Lifetime's Fertility Thriller 'The Lottery' Makes Us Rethink The Network's Stereotype

Lifetime as a brand has, to put it lightly, been through the satirical ringer throughout the years. This is in part due to the patriarchal habit of dismissing female-branded things as silly and/or frivolous, and it is in part due to the fact that you are hard-pressed to find a network more prone to melodramatic programming for the V.C. Andrews-lovers of the world. In other words: Lifetime has a brand, and they stick to it, and they're programming can be amazing and at the same time, totally ridiculous. And Lifetime's new show, The Lottery? That one already has our interest enough for an almost guaranteed pilot watch.

The show stars Marley Shelton (pictured above), Michael Graziadei and David Alpay, FYI.

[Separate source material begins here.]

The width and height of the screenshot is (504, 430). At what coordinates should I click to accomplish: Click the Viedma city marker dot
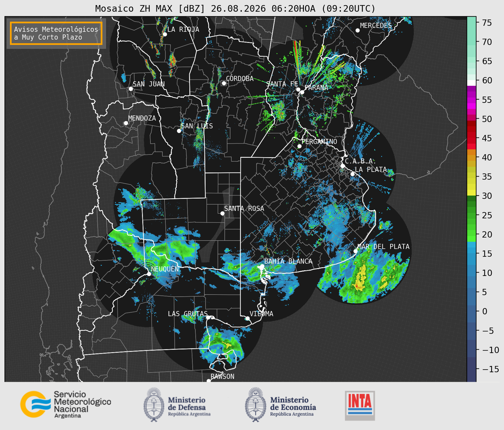[x=247, y=318]
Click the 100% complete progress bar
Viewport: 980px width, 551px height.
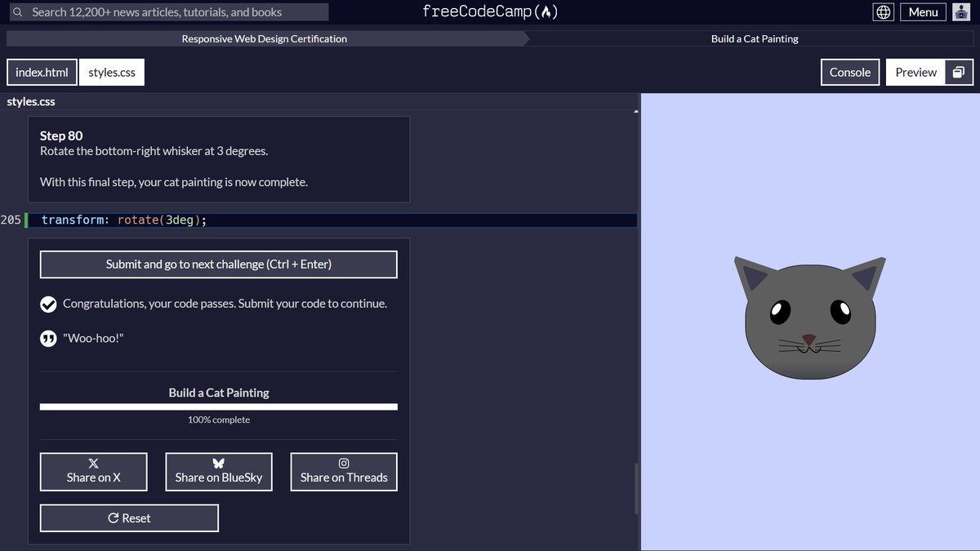218,405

So. Remember in those early seasons of Lost, after we'd settled into all the characters but before the extended time travel? Remember when there was this whole hoopla playing in the storyline that the women on the Island couldn't get pregnant and it was making the Others act like huge kidnapping drama queens every time they encountered a pregnant woman? Well, this new Lifetime show isn't exactly that, but it's reminiscent in the way that all pregnancy thrillers are, I guess.

Here's the Hollywood Reporter description of The Lottery, the new series for which Lifetime just ordered ten episodes:

Set in a time when women stop having children, The Lottery reveals a human population staring down the barrel of impending extinction. Remarkably, 100 embryos are successfully fertilized and a national lottery is held to decide the surrogates. As conflict, control and mystery over this important scientific breakthrough unfold, government interests and power begin to dominate one of the most personal and basic elements of humanity — the right to have a family. 

And so, yes, in many ways this thing sees to fit neatly into a Lifetime packaging: Women's interest (wombs and such), and heavy-handed themes that bring up questions of family, etc. There's also the sheer drama of women competing for who gets to carry a baby inside of them. And political allegory! Governments interfering in women's lady-parts? Sound familiar?

There is every chance that this could turn out just as melodramatic as She's Too Young or Cyberbully, but I don't think it's time yet to rule Lifetime out as a potential place for interesting television. After all, I'm invested in multiple ABC Family shows right now, and who ever thought that would happen eight years ago?

Plus, I think I'm just attached to the phrase "fertility thriller."